|Not required in Japan|
The challenge in selling cars in Asia is based around a few key issues. Firstly, a car industry that is almost inevitably protected by duties on fully imported vehicles. Secondly, it seems to be a region where anything looking like risk or daring is avoided. So if a car brand has a reputation for reliable motoring, they stick with what they know.
To penetrate the region as a relative latecomer is a challenge. To compete in a country with tariff protection, local production is essential. Opening a plant isn't going to result in immediately gaining large sales, as you have to spend years trying to win over customers to the brand. With the loyalty that manufacturers such as Toyota and Honda have, losses would go on for years, maybe never reaching a high enough production volume to be profitable. For that reason GM recently closed its assembly plant in Indonesia.
Ford has been trying to win over the customer without a production facility but ended up unable to compete with big assemblers such as Toyota. It is now pulling out of sales in Indonesia. Ford is even going one step further and leaving Japan too, including the end of product development there. As Japan is one of the few unprotected markets in Asia, why leave?

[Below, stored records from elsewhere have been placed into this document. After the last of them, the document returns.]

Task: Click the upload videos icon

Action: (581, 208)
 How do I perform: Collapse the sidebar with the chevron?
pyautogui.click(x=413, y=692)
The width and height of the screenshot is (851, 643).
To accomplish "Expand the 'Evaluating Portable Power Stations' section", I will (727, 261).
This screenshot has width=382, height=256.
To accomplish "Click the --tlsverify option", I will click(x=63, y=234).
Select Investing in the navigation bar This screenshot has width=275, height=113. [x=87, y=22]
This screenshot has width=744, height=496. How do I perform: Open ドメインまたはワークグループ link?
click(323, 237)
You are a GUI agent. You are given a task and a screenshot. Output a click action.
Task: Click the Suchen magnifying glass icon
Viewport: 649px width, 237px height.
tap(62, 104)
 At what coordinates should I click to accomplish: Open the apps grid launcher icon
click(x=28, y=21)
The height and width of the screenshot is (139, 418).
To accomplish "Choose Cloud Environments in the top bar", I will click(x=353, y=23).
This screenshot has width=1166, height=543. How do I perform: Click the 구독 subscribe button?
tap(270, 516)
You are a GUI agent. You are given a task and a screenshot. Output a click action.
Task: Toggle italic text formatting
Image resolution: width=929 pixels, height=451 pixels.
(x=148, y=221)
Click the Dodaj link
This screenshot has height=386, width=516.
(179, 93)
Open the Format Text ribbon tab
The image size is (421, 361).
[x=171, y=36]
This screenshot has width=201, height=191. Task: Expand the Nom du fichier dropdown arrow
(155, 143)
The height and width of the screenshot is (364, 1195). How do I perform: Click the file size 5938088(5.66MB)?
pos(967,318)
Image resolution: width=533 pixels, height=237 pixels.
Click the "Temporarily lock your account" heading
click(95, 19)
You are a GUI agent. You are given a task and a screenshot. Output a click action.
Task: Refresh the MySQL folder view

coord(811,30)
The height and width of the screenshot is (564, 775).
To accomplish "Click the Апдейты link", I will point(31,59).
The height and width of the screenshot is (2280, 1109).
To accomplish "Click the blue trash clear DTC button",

Sales of cars are on a decline in Japan. The Japanese support their own brands with the unity you find in a termite colony. It is also a country of red tape, so that may also make importing unnecessarily expensive (that is a personal assumption). Whatever the problems, Ford isn't going to subsidise certain market just to have a presence with no hope of profitability. I'm surprised they couldn't stay with Japan and at least break even.